# EXTRAIT FOURNI:
* * * * *
De meilleurs résultats pourraient effectivement en découler. Ensuite, il prône une articulation entre la prise en charge thérapeutique et les services sociaux. En effet, pour les personnes qui vivent dans la précarité, sans logement, sans travail et donc dans une situation très instable, il est très difficile pour elles de suivre une formation Praxis en plus de ce qu’elles doivent déjà gérer au quotidien. Si un assistant social pouvait au préalable les accompagner pour trouver des solutions à cette instabilité, notamment les inscrire dans une commune, puis au CPAS, etc, cela rendrait une éventuelle prise en charge possible par la suite puisque ces personnes auraient alors moins de problèmes à gérer simultanément. Parfois, c’est effectivement juste le timing qui est mauvais. À cette fin, les justiciables devraient être mieux informés et accompagnés par l’aide sociale. Par rapport à ce qui est déjà mis en place, il explique que Praxis se déplace dans les arrondissements et cela représente un grand plus. En effet, cela rend la formation plus accessible, même pour ceux qui habitent dans des coins très reculés. Cette proximité permet aussi de diminuer le coût des transports. « On s’adapte à la réalité des conditions de vie des justiciables ». Puis de nouveau, il met en avant la grande importance des entretiens individuels préalables lors desquels ils préparent l’installation du cadre et exposent les règles de fonctionnement, de ponctualité et de régularité. L’accueil à la première séance de groupe va également jouer un grand rôle pour la suite. Ils y accordent donc beaucoup de soin. Et pour finir, les entretiens individuels ou tripartites permettent de trouver des solutions lorsque des difficultés se présentent et par conséquent de maintenir la persévérance. Nous pouvons donc, pour conclure, constater que les intervenants professionnels ont pas mal d’idées pour appréhender cette problématique d’abandon de la formation Praxis malgré le fait qu’il existe déjà quelques stratégies à ce propos.

DISCUSSION

L’objectif de la présente recherche était d’analyser comment différents acteurs intervenant dans le contrôle et l’exécution de la formation Praxis comme condition probatoire, percevaient le phénomène d’abandon par les auteurs de violences conjugales et se représentaient tout ce que cela englobait. Ultérieurement, ils ont proposé des pistes d’amélioration pour prévenir cette problématique. Suite à la présentation des résultats de cette recherche, il semble désormais opportun de résumer et d’interpréter ceux-ci tout en les mettant en perspective avec la littérature scientifique présentée au début de ce travail de fin d’études.
* * * * *
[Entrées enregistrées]
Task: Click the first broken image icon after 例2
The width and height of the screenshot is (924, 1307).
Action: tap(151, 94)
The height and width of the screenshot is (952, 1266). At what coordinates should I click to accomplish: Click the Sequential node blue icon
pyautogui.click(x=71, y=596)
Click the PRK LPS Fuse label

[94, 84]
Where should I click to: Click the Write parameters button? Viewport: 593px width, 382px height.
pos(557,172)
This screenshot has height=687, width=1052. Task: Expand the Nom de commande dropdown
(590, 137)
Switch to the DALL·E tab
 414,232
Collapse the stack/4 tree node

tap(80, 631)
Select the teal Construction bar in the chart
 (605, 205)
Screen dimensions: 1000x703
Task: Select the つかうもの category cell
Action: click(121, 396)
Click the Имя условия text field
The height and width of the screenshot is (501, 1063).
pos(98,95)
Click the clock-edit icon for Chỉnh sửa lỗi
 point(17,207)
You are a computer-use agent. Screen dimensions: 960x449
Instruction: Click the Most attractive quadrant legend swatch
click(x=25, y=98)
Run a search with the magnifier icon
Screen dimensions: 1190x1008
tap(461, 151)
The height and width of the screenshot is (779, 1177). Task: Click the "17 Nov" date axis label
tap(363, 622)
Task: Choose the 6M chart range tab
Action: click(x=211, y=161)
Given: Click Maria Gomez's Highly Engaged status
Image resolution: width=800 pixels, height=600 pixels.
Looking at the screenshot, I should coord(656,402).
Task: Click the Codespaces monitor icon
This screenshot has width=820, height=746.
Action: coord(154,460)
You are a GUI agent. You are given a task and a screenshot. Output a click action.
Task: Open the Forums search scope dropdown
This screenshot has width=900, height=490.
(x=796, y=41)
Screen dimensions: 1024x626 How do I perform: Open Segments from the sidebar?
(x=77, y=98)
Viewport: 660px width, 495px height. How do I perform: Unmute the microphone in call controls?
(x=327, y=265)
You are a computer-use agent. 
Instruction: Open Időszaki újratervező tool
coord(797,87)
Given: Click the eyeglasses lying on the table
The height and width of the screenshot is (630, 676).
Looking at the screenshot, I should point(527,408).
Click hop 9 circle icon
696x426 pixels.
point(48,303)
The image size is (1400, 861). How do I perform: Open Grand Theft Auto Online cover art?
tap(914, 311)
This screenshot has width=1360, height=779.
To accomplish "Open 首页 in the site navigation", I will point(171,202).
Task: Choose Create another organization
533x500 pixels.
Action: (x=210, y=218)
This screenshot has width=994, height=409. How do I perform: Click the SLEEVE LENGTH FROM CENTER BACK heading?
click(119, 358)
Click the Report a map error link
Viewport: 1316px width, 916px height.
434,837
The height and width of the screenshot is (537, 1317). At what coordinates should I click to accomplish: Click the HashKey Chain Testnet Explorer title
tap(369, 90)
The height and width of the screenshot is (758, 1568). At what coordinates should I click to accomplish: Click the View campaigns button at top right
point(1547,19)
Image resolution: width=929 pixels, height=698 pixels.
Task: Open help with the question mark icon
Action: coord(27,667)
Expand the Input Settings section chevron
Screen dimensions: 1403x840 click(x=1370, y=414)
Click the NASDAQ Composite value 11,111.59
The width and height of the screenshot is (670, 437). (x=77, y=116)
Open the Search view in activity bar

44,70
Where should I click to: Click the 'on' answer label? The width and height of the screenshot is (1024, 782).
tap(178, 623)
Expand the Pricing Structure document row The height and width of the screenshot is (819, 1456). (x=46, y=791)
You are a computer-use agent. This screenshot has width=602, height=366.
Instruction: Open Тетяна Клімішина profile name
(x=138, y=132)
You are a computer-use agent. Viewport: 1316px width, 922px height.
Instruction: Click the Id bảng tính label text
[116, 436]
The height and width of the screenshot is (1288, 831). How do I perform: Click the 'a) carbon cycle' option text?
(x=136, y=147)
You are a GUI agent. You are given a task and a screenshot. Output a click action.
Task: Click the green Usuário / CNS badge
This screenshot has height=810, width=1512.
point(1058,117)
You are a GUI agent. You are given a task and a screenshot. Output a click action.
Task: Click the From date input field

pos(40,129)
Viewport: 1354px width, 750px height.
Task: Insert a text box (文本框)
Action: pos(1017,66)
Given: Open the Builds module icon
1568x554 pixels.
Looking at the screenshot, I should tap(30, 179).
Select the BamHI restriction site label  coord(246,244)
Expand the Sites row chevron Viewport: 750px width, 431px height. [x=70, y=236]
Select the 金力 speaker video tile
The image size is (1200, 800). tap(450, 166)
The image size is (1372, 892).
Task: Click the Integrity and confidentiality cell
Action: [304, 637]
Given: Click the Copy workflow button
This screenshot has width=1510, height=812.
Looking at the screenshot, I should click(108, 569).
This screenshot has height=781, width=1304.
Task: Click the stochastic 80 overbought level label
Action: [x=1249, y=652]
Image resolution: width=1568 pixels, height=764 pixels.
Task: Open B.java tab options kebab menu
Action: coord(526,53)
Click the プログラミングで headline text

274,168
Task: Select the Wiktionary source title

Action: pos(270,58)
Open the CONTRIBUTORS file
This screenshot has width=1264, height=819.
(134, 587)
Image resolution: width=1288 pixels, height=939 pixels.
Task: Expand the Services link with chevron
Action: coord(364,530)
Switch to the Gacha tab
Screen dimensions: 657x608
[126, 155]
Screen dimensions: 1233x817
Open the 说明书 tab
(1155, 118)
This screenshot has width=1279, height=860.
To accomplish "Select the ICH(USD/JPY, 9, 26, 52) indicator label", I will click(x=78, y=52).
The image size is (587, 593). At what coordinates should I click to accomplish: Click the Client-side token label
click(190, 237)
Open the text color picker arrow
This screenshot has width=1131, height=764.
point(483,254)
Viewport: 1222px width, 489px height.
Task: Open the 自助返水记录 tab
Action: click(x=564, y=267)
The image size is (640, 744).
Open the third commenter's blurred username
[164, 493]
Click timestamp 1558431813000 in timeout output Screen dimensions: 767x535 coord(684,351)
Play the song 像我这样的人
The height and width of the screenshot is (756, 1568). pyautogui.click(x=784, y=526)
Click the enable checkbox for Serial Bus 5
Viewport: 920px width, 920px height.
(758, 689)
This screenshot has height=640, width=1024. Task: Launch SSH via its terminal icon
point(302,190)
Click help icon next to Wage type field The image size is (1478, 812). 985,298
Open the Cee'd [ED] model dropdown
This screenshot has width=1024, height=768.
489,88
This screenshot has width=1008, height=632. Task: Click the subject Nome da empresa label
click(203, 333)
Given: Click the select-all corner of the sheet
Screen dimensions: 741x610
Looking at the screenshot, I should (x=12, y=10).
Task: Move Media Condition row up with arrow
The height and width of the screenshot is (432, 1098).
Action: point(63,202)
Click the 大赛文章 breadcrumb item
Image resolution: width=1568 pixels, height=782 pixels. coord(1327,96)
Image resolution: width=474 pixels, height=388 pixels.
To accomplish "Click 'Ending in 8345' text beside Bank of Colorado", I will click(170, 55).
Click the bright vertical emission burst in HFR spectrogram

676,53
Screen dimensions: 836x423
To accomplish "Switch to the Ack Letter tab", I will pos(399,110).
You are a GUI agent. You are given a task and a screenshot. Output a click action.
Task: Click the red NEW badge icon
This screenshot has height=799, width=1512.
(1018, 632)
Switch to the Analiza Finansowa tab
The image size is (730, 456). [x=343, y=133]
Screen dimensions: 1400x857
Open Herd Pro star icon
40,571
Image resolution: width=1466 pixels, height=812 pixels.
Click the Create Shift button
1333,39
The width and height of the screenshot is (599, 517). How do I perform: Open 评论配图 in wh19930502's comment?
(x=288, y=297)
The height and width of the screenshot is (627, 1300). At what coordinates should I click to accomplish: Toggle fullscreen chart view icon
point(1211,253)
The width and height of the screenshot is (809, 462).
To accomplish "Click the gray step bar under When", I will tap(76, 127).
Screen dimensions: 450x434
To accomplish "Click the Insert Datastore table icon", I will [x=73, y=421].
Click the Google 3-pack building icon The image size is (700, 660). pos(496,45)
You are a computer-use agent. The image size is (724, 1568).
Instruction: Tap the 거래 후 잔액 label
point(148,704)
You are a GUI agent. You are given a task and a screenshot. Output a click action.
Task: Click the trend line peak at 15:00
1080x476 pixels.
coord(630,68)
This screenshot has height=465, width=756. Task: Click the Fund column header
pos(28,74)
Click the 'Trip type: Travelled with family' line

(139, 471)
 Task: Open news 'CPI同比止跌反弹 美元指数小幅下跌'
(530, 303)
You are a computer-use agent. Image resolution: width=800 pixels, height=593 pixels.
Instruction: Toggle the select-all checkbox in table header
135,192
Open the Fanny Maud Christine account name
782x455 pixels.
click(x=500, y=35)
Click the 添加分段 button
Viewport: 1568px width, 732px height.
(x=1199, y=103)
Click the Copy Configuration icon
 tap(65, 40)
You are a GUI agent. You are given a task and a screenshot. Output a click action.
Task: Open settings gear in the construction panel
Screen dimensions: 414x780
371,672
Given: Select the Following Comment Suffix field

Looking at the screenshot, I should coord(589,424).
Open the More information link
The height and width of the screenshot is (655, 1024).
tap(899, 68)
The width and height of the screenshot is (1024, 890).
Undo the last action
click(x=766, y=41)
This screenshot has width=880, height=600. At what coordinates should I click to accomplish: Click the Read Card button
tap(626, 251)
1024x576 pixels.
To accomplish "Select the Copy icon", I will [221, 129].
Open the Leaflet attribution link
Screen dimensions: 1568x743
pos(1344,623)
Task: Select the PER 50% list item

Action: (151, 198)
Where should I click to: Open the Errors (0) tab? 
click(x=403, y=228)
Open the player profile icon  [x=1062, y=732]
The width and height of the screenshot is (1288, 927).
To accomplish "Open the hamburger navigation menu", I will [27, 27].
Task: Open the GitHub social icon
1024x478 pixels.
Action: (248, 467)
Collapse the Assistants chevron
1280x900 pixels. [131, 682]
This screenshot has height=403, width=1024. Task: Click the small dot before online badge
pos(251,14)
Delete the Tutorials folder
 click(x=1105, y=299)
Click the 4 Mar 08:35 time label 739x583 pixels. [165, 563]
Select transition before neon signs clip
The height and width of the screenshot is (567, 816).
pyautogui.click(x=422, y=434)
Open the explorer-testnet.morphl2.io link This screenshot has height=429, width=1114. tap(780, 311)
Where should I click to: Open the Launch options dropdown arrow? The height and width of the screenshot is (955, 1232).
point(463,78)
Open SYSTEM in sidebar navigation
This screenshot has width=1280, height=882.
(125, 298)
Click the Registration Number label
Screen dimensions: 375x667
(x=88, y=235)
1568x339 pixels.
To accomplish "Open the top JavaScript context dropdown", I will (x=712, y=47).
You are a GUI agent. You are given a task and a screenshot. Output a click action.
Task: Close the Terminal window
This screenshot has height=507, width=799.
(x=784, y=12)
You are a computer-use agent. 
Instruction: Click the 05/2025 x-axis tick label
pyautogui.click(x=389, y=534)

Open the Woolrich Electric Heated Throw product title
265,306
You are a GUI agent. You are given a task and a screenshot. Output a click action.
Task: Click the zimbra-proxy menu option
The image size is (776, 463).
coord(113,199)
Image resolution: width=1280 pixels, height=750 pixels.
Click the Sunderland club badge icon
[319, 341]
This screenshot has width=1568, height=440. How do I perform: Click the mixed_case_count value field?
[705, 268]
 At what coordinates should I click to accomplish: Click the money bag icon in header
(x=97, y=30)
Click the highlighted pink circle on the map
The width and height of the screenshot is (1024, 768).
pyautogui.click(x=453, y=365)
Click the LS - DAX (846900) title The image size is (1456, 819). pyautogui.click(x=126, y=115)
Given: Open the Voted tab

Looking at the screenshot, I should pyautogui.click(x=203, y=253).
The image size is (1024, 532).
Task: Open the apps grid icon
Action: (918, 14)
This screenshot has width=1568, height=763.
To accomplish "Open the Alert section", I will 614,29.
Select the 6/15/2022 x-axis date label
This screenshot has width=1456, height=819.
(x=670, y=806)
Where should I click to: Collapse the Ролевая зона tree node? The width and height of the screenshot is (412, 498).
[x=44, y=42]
* * * * *
# CONSIGNES À SUIVRE:
**a.** Réécrivez sous forme de liste le paragraphe de l'extrait sur la formation Praxis qui commence par « L'objectif de la présente recherche », en conservant ses faits principaux.
**b.** Reprenez l'extrait sur la formation Praxis là où il s'arrête et poursuivez-le.
Ces entrées proviennent d'une autre source que l'extrait.

# LISTE DES RÉPONSES:
**a.**
- La recherche visait à analyser comment différents acteurs intervenant dans le contrôle et l'exécution de la formation Praxis, imposée comme condition probatoire, percevaient l'abandon de cette formation par les auteurs de violences conjugales et ce que ce phénomène englobait.
- Ces acteurs ont ensuite proposé des pistes d'amélioration pour prévenir ce problème.
- Après la présentation des résultats, il convient de les résumer et de les interpréter en les mettant en perspective avec la littérature scientifique présentée au début du travail de fin d'études.

**b.**
La formation Praxis comme condition probatoire: Premièrement, nous avons soulevé que la formation Praxis est énormément sollicitée dans le cadre de violences conjugales. En effet, une intervenante l’appelait la « condition tarte à la crème » et les autres professionnels étaient également d’accord de dire que, dans une probation, les juges passaient rarement à côté de Praxis. Cela peut s’expliquer par le fait qu’en dehors de l’ASBL Praxis, aucune autre structure n’est spécialisée dans la prise en charge en cette matière spécifique. Il existe effectivement d’autres formations de responsabilisation telles que Arpège-Prélude ou Triangle par exemple, mais aucune n’est spécialisée dans la prise en charge d’auteurs de violences conjugales. Toutefois, des suivis individuels sont également possibles, l’inconvénient est qu’ils sont payants et que rien ne garantit la focalisation sur les actes de violence posés sur la compagne. Praxis est donc le service spécialisé de référence (Di Piazza & al, 2020). La popularité de la mesure dans la communauté Praxis peut également s’expliquer par sa prise en charge groupale. En effet, ce sont les prises en charge en groupe qui répondent le mieux à cette problématique de violences conjugales et qui ont une grande efficacité dans la modification des comportements et représentations chez ces hommes. Il s’agit d’un véritable apprentissage par interaction (Swartz & Waldo, 2003 ; Carney & Buttel, 2006). Les interrogés ont unanimement mis cette dynamique de groupe en avant en tant que plus-value de la formation Praxis pour les mêmes raisons que la littérature scientifique.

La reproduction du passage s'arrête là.